When the initial concentration of the substrate is greater than Km, the rate of the reaction is less sensitive to the depletion of the substrate at the early stages of the reaction and the rate remains approximately linear for a longer time.

Question 106

An enzyme catalyzes the reaction A ⇌ B. The enzyme is present at a concentration of 2 nM, and the V_max is 1.2 μM s⁻¹. The K_m for substrate A is 10 μM.

Calculate the initial velocity of the reaction when the substrate concentration is

(a) 2 μM, (b) 10 μM, (c) 30 μM

Answer 106

a) 0.2 μM s⁻¹
b) 0.6 μM s⁻¹
c) 0.9 μM s⁻¹

Question 107

Prostaglandins are derived from the 20-carbon fatty acid arachidonic acid in a reaction catalyzed by the enzyme prostaglandin-endoperoxide synthase. This enzyme, a cyclooxygenase, uses oxygen to convert arachidonic acid to PGG2, the immediate precursor of many different prostaglandins.

(a) The kinetic data given below are for the reaction catalyzed by prostaglandin-endoperoxide synthase. Focusing here on the first two columns, determine the Vmax and Km of the enzyme.
(b) Ibuprofen is an inhibitor of prostaglandin-endoperoxide synthase. By inhibiting the synthesis of prostaglandins, ibuprofen reduces inflammation and pain. Using the data in the first and third columns of the table, determine the type of inhibition that ibuprofen exerts on prostaglandin-endoperoxide synthase.

Answer 107

a) Calculate the reciprocal values and draw a double-reciprocal plot to determine the kinetic parameters

V_max = 51.5 mM/min

K_m = 0.59 mM

b) competitive inhibitor; in the Lineweaver-Burke plot, the V_max is unchanged and K_m is increased

Question 108

The active site of lysozyme contains two amino acid residues essential for catalysis: Glu³⁵ and Asp⁵². The pK_a values of the carboxyl side chains of these residues are 5.9 and 4.5, respectively.

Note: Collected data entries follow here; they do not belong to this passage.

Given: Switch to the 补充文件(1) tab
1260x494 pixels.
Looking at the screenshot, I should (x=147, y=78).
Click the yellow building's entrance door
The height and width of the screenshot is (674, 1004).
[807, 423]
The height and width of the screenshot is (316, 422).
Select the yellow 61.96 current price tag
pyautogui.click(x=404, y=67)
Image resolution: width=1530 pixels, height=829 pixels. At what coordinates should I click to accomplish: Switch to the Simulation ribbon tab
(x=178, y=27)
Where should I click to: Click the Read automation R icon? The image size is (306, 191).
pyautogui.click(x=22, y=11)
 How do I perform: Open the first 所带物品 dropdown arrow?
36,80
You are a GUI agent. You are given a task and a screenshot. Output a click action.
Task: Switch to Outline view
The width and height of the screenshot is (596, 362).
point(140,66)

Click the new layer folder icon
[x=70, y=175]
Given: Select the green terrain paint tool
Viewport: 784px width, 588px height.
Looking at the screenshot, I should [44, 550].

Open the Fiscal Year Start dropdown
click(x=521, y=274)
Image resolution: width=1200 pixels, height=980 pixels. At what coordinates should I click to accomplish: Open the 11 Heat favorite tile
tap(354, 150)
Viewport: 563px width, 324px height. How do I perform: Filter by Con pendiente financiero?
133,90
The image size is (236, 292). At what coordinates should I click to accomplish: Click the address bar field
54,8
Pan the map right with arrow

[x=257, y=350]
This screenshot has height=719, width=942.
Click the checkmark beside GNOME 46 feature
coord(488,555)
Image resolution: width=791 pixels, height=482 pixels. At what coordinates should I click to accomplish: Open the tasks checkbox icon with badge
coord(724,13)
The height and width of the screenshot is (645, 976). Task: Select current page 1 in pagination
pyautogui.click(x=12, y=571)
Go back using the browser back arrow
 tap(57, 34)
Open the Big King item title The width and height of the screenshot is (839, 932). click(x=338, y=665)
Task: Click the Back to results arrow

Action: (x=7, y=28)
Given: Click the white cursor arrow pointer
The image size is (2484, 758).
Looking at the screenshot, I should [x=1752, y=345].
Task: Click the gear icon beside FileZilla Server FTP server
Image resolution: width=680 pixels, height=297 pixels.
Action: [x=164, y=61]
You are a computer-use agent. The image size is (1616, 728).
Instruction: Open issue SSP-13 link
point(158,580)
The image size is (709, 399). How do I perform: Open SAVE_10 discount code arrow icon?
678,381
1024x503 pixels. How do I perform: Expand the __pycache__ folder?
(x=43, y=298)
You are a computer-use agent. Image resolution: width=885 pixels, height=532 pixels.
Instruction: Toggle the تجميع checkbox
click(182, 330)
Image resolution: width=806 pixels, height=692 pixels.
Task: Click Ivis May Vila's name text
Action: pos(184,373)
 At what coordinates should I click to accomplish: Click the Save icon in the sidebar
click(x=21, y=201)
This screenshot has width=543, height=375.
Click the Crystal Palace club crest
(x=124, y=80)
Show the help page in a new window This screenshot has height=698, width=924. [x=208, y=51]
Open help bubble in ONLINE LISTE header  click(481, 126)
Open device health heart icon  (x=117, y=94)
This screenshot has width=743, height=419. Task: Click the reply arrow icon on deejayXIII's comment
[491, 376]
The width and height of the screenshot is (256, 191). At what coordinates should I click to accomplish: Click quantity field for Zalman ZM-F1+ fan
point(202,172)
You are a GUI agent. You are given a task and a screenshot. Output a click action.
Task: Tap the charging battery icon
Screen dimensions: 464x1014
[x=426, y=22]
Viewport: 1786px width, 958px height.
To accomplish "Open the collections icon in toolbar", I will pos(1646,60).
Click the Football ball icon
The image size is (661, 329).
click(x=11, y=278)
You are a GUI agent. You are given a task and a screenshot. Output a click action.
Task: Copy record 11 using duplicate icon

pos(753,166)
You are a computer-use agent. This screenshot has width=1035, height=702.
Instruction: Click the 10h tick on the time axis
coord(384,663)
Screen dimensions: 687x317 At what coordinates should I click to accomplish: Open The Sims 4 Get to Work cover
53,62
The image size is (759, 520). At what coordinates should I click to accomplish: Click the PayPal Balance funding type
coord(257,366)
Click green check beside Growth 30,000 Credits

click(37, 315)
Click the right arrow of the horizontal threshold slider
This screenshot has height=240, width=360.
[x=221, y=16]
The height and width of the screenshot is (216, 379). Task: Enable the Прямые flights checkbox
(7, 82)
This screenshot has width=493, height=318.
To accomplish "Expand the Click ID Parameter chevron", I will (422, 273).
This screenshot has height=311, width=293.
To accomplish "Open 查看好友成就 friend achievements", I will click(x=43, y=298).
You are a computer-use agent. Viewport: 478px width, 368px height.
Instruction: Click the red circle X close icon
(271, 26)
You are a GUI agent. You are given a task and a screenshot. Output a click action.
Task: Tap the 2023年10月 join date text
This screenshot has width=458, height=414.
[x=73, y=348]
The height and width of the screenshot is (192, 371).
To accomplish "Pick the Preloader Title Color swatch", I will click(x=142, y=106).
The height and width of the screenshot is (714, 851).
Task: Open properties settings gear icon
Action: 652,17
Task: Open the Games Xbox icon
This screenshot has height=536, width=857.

What is the ionization state (protonated or deprotonated) of each residue at pH 5.2, the pH optimum of lysozyme?

How can the ionization states of these residues explain the pH-activity profile of the lysozyme shown below?

Answer 108

at pH 5.2, Asp⁵² is mainly deprotonated, whereas Glu³⁵ is protonated.

The pH activity profile suggests that maximum catalytic activity occurs at a pH midway between the pK_a values of the two acidic groups when Glu³⁵ is protonated and Asp⁵² is deprotonated.